Baixando o olhar para Branch Bacardi, um paramédico punheteiro
comenta:
— Foi até bom, porque o zíper do saco de cadáveres nunca ia fechar com
um pau duro daquele tamanho lá dentro.
— Pode esquecer — diz o outro paramédico bundão. — Aquele monstro
não caberia dentro de um caixão fechado.
O desfibrilador fundiu Branch Bacardi e Cassie Wright num X humano.
Unidos pelos quadris. Com suas carnes casadas pelo ódio e queimadas
juntas mais profundamente do que qualquer casamento conseguiria.
Conjugadas. Cauterizadas.
Mas não... eles não morreram. Branch e Cassie. Foi quase, mas não. O
fedor de boceta e bolas queimadas vem do choque que quase matou Cassie
Wright, mas trouxe Branch Bacardi de volta à vida. O choque que fundiu
suas genitálias. Seladas juntas.
Fato real.
Os paramédicos ficam só olhando e abanando a cabeça, sem saber como
erguer aqueles corpos inconscientes, gêmeos siameses unidos pelas virilhas,
e carregar os dois para o hospital. Fundidos por algumas camadas de pele
cozida, ou um espasmo muscular, ou suas partes moles assadas num só bolo
de carne.
O cheiro de suor, ozônio e hambúrguer frito.

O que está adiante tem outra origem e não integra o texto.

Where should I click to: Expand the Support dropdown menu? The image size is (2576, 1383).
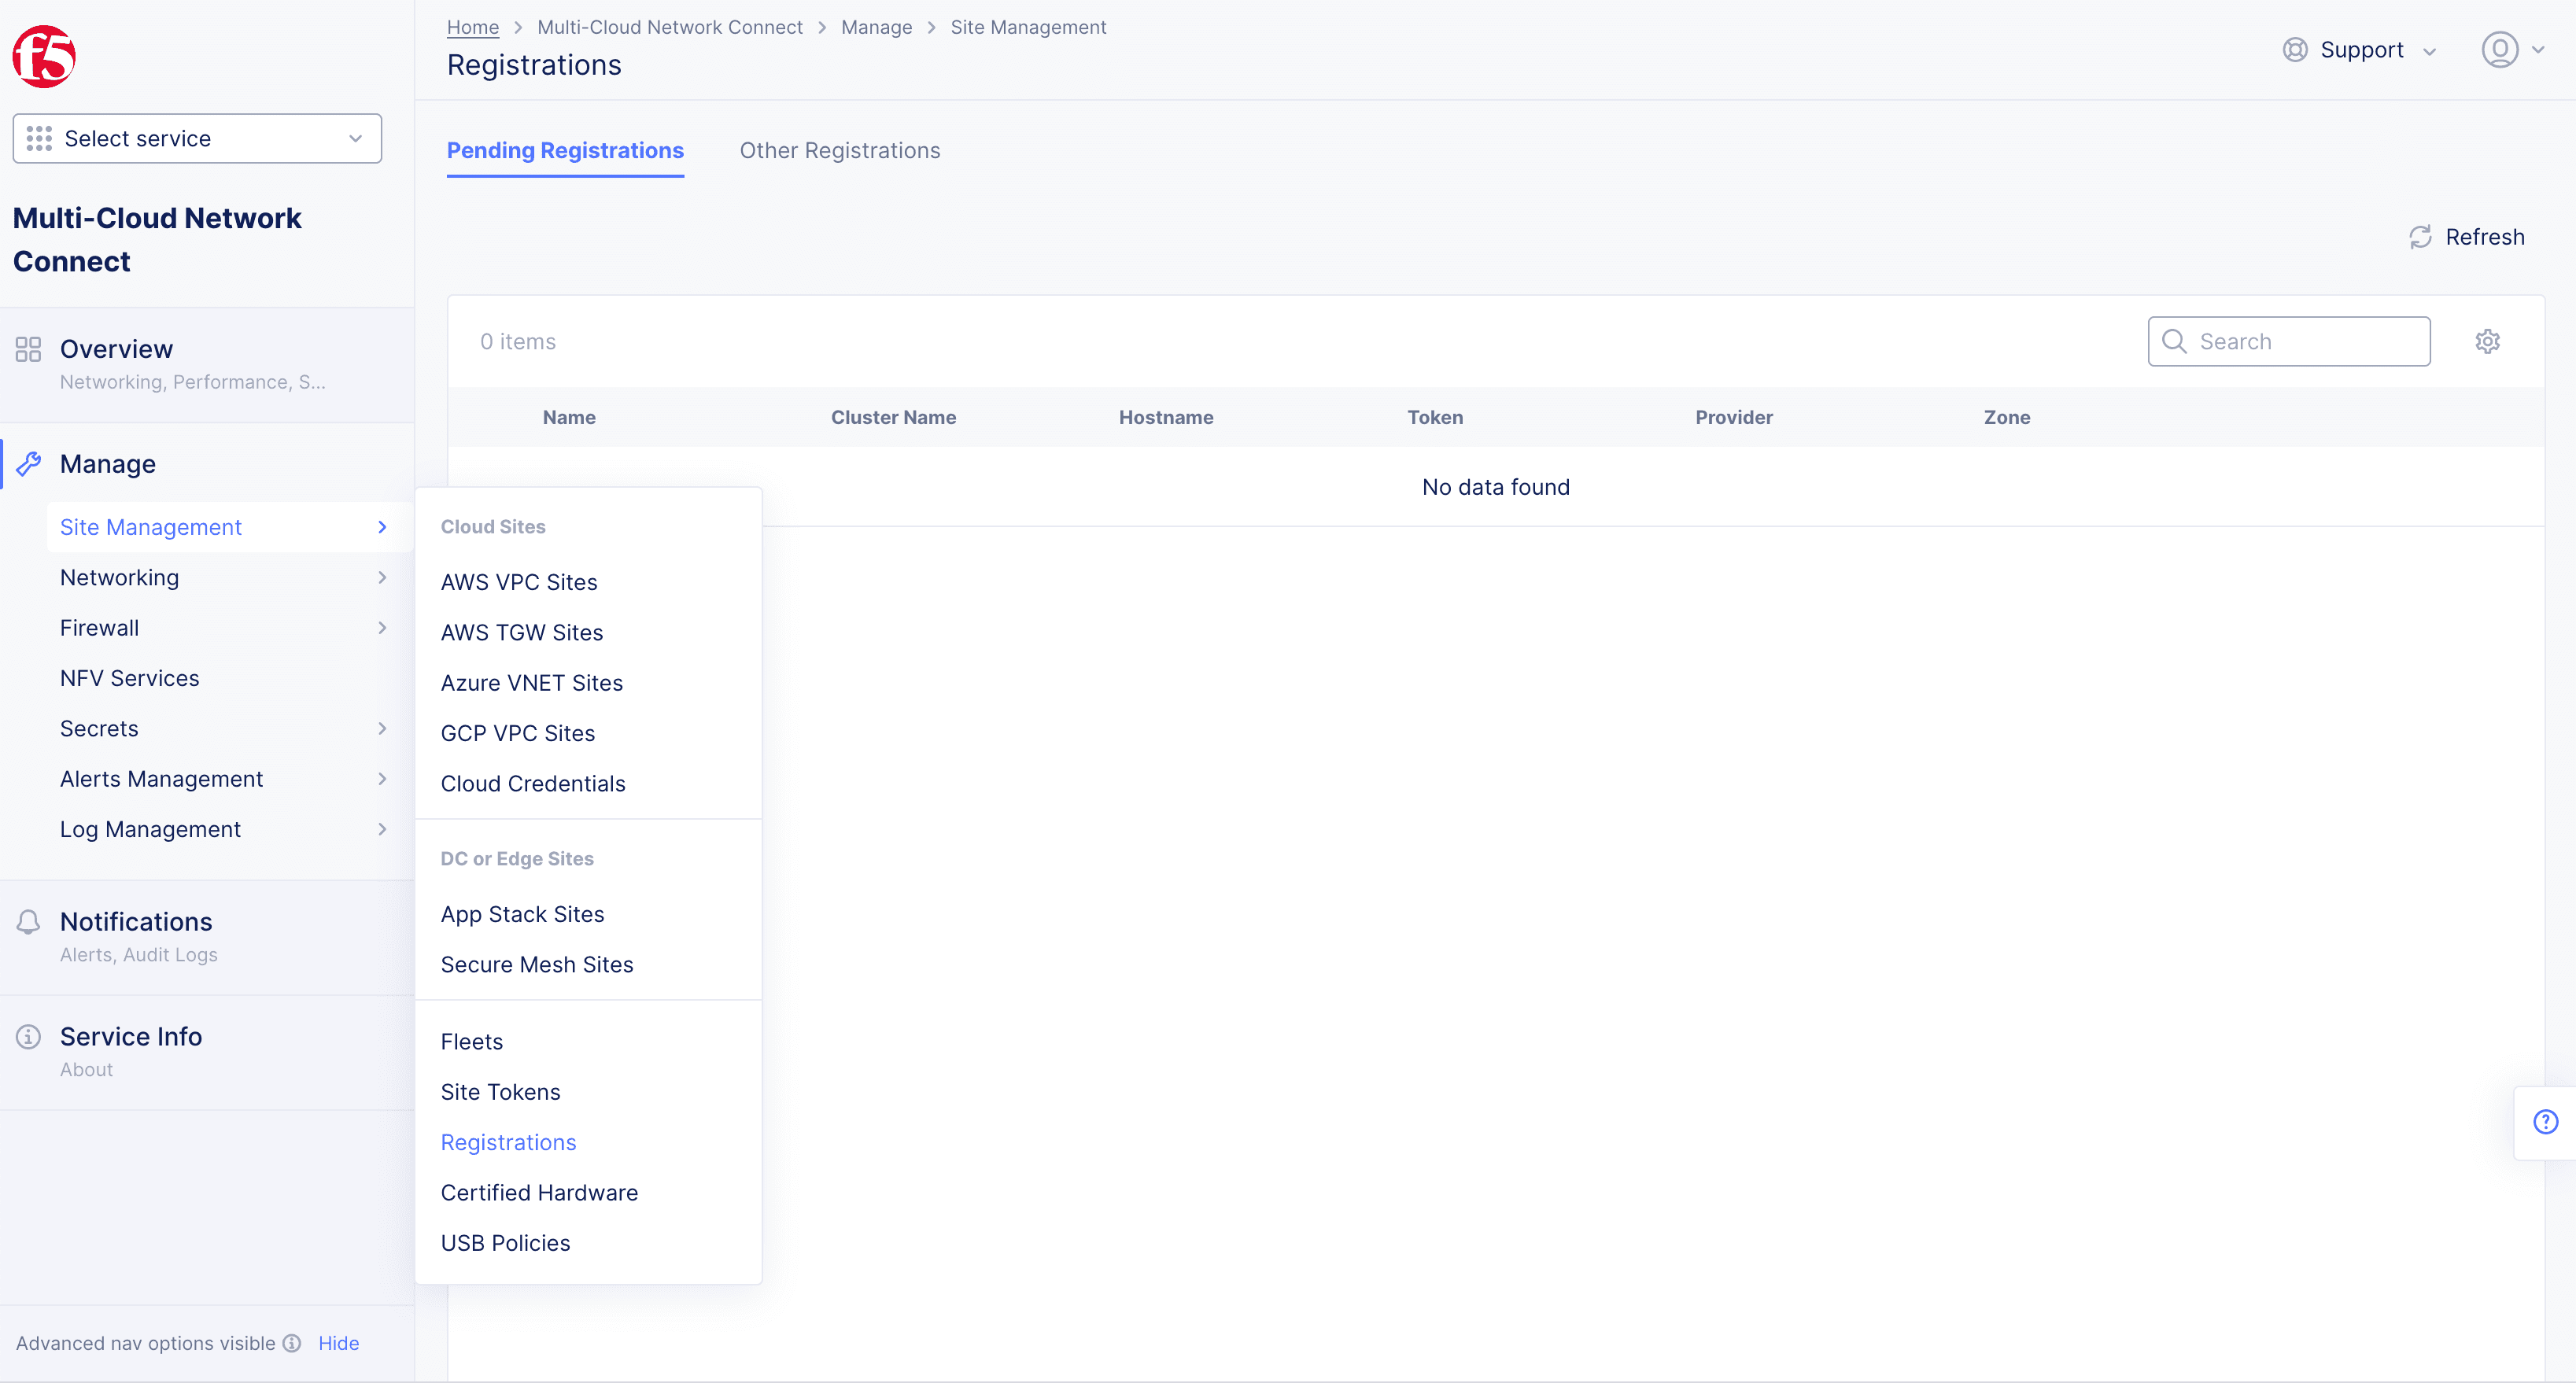click(x=2359, y=50)
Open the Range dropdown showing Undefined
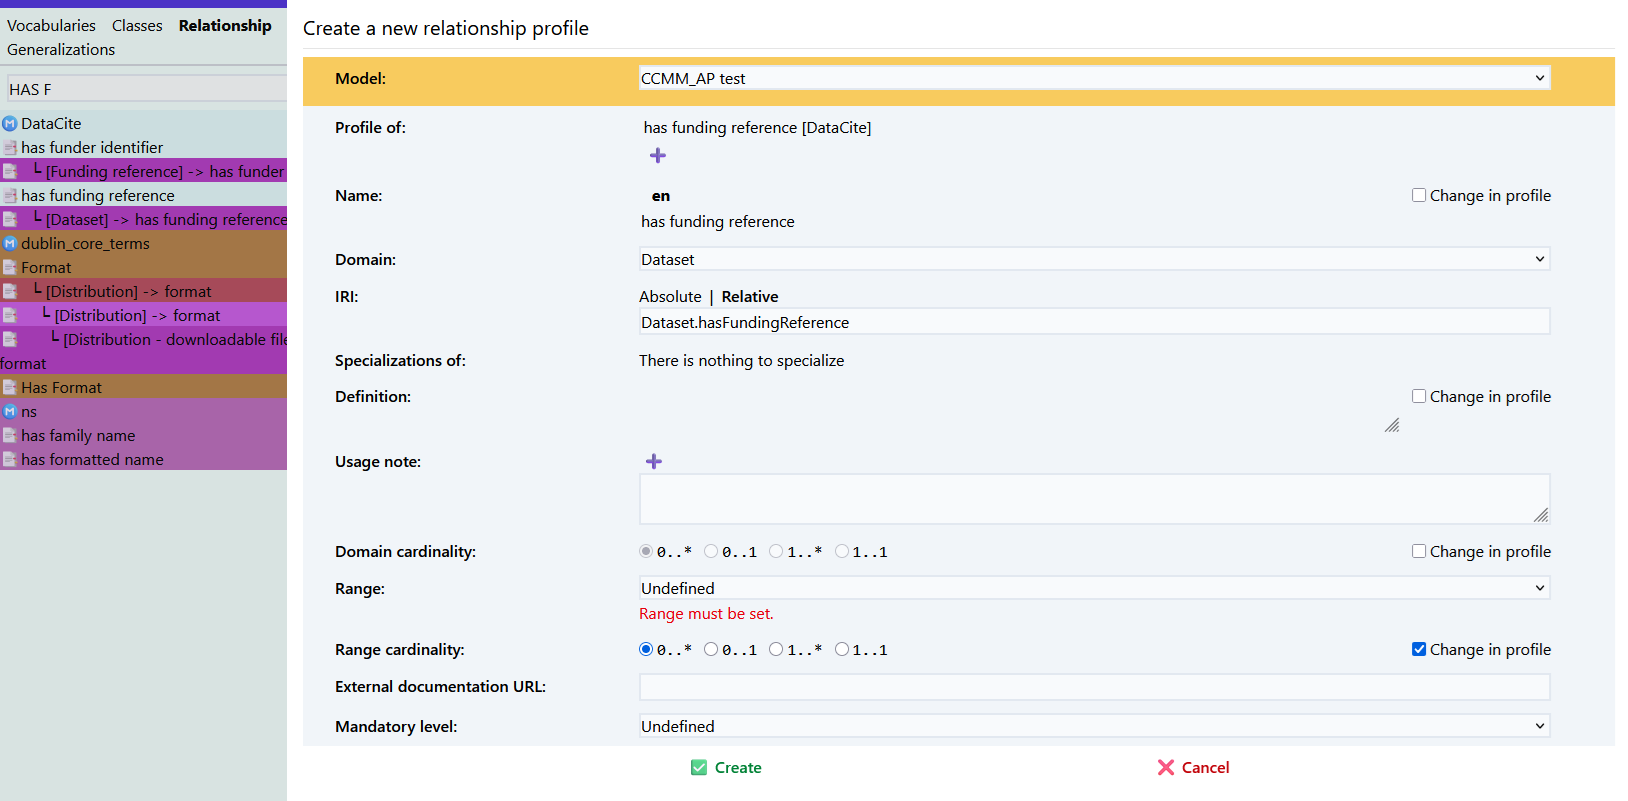Viewport: 1628px width, 801px height. 1094,589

Então eu falei: Branch Bacardi e Cassie Wright são meu pai e minha
mãe. São meus pais. Eu sou filha deles.
Fato real. Batendo no peito, eu informo aos paramédicos:
— Meu nome é Zelda Zonk.
Mas ninguém ergue o olhar dos dois corpos nus, que ficam gemendo com
as cabeças balançando frouxamente sobre os pescoços. Os olhos deles
continuam fechados. Uma espiral de vapor se eleva daquela carne fundida.
Com seus mamilos e coração novos marcados em brasa.
Eu ergo a mão com os dedos esticados e unidos, como se faz nas
promessas escolares ou nos testemunhos jurídicos. Aceno ligeiramente para
que os paramédicos prestem atenção. Com a outra mão, bato no peito, no
lugar onde supostamente fica meu coração.
Por um instante, tudo parece tão importante. Quase real.
E eu falo novamente. Meu nome secreto. Erguendo a mão um pouquinho
mais alto para que alguém finalmente olhe e me veja.